O POLİSİN OYU
16 Ağustos 2010 tarihinde yazmışım. ‘O Polisin Oyu’ başlıklı yazıyı, aradan tam dokuz yıl geçtiktan sonra yeniden yayımlıyorum. Çünkü dokuz yılda hiçbir şey değişmemiş. Soysuz Süleyman İstanbul seçimleri için yüzbin polis getirtecekmiş, bir o kadar da candarma. Dokuz yılda tek-tükten binlere fırlamış alçaklık ve namussuzluk. Gelir ya da gelmez, ama namussuzluk bu adamların aklından hiç çıkmıyor besbelli.
O POLİSİN OYU
“Halkoylaması sonuçları herkesi șașırttı, değil mi ama?
Kamuoyu araștırma kurumları bile ‘hayır’ çıkabileceğini ileri sürüyorlardı oysa.
Hem nasıl oluyordu da ‘yorgun bir iktidar partisi’ güçlenerek çıkabiliyordu bu oylamadan.
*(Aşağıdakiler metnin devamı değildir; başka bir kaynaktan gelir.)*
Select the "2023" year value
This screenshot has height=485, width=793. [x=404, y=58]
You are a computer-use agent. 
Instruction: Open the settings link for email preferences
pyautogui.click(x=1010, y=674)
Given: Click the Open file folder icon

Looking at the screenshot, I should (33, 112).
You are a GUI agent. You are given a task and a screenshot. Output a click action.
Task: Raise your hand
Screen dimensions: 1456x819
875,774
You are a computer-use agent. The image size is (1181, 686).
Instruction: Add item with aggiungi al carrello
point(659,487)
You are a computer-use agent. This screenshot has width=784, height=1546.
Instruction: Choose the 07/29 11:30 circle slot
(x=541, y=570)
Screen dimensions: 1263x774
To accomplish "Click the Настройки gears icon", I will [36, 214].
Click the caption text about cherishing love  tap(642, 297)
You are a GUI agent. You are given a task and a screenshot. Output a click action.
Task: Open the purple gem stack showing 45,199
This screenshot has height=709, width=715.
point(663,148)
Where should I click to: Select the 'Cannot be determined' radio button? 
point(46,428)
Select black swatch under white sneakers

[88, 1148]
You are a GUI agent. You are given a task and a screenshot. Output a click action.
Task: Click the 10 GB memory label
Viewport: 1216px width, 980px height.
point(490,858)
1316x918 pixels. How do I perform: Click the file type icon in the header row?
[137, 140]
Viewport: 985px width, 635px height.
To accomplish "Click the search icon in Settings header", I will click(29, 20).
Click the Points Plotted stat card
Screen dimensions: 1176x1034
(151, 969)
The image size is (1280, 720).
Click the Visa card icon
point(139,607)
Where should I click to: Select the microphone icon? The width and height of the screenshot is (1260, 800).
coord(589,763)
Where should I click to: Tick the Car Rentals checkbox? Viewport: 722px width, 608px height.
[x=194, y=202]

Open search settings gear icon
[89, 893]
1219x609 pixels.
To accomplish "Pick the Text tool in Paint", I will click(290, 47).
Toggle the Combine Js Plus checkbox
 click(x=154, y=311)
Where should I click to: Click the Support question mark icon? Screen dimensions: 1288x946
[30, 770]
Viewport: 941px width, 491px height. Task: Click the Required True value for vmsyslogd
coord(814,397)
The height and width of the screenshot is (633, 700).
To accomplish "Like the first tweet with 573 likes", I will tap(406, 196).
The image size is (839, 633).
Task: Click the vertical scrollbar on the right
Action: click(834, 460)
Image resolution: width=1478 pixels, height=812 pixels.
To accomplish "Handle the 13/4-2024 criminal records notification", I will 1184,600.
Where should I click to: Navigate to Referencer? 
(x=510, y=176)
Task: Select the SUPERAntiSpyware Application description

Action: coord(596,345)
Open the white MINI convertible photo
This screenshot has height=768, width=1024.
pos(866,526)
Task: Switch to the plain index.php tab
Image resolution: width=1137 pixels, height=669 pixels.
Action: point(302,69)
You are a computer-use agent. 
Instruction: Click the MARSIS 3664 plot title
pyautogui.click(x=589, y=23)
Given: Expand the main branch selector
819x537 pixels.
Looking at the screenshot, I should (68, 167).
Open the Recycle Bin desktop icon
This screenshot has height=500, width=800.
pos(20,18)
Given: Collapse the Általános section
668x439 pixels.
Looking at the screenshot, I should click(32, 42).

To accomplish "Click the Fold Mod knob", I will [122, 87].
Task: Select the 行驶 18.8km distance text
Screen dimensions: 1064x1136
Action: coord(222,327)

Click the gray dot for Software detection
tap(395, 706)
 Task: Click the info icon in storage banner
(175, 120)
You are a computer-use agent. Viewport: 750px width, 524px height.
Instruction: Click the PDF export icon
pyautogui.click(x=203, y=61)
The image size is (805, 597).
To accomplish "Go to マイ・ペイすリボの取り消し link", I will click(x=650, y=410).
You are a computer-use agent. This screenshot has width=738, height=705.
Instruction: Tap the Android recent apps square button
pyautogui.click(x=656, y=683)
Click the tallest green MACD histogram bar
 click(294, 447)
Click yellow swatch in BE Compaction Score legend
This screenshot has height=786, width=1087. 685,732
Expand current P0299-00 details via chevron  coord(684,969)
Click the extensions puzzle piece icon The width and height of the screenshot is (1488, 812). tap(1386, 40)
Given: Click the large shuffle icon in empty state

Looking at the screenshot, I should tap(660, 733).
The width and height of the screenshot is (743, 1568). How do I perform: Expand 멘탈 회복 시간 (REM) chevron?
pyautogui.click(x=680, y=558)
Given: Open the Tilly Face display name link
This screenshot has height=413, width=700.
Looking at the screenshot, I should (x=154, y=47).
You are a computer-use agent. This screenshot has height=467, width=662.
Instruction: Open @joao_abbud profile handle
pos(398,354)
Ölüler de mi oy kullanmıștı acaba?
Doğmamıș çocuklar da mı?..
Kemal bey’e oy kullandırmadılar diye mi?
‘Yetmez ama’cılar bu kadar çok muydu bu ülkede?
Her ne olursa olsun, Yüksek Seçim Kurulu “geçici sonuçlara göre ‘Evet’ oyları ‘Hayır’ oylarından fazla çıkmıștır” dediği andan itibaren akan sular durmuștur.
Tüm Türkiye halkı sonuçlara ‘saygılı’ olmuștur.
‘Yazgımız böyle imiș’ diyenlerimiz de olmuștur, ‘Her iște bir hayır’ vardır diyenlerimiz de.
Devlet ele geçirilmiș de olsa, bu ‘devlet’in tüm kurumlarının hergün bir ‘yalan’ı ortaya çıkmıș da olsa Yüksek Seçim Kurulu’na güvenmemezlik olmaz idi.
Ne de olsa bu kurulda ‘Yüksek Yargıç’lar yok mu idi?
Hani on yıl önce Recep bey’e milletvekili olmak yolunu açan..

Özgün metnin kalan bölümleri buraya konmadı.